• EXERCISE DESCRIPTION:
Reading the data below, count the lines that carry the string "computer". Give nothing but the count.

Data entries
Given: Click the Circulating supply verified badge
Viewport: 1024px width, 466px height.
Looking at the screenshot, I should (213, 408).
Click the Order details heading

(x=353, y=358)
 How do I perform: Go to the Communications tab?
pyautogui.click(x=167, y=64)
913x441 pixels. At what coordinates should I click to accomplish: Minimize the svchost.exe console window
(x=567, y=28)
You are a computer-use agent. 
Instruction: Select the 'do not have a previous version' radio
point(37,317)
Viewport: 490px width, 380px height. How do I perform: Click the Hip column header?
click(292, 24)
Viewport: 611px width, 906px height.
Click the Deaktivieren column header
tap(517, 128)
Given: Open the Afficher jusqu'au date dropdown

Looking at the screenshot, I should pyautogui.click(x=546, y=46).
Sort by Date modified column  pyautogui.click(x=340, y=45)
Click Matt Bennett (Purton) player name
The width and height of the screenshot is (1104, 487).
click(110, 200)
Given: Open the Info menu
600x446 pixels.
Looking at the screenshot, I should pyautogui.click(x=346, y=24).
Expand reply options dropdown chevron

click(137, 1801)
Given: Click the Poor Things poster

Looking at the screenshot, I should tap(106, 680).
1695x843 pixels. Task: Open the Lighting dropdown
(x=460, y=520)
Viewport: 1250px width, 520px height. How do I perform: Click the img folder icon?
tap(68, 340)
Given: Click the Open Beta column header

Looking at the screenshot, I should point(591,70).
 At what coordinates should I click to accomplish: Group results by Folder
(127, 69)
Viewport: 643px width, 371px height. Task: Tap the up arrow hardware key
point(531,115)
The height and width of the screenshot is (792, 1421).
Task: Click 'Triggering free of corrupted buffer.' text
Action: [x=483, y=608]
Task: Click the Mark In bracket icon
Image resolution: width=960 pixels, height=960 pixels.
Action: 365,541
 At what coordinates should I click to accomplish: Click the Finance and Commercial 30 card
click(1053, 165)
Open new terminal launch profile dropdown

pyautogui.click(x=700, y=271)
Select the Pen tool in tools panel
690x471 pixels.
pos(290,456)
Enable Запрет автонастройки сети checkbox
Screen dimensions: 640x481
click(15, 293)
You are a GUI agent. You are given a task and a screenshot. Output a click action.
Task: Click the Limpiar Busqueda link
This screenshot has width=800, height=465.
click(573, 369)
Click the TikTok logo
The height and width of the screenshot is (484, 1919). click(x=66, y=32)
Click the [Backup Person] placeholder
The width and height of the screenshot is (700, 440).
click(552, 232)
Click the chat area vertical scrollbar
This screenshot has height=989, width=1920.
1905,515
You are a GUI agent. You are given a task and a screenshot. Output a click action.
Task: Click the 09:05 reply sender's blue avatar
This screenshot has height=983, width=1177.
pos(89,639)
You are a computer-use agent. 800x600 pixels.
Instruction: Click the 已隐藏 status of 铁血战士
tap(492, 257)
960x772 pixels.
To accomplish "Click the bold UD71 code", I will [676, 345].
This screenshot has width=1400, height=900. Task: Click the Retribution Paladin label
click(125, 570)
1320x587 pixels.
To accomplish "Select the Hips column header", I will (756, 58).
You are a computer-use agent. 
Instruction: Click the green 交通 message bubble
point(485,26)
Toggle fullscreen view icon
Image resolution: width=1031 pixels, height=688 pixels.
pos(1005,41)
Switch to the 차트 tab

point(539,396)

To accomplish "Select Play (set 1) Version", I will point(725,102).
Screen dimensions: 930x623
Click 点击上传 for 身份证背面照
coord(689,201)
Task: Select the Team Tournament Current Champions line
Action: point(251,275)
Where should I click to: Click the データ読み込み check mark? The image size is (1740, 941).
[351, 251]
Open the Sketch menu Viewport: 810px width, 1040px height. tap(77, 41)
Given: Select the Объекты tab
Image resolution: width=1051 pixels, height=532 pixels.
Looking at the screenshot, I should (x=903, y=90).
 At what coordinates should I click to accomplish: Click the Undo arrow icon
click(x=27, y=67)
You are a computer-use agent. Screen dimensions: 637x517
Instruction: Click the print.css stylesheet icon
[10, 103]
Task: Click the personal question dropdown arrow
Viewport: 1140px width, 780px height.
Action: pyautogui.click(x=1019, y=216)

• RESPONSE BOX:
4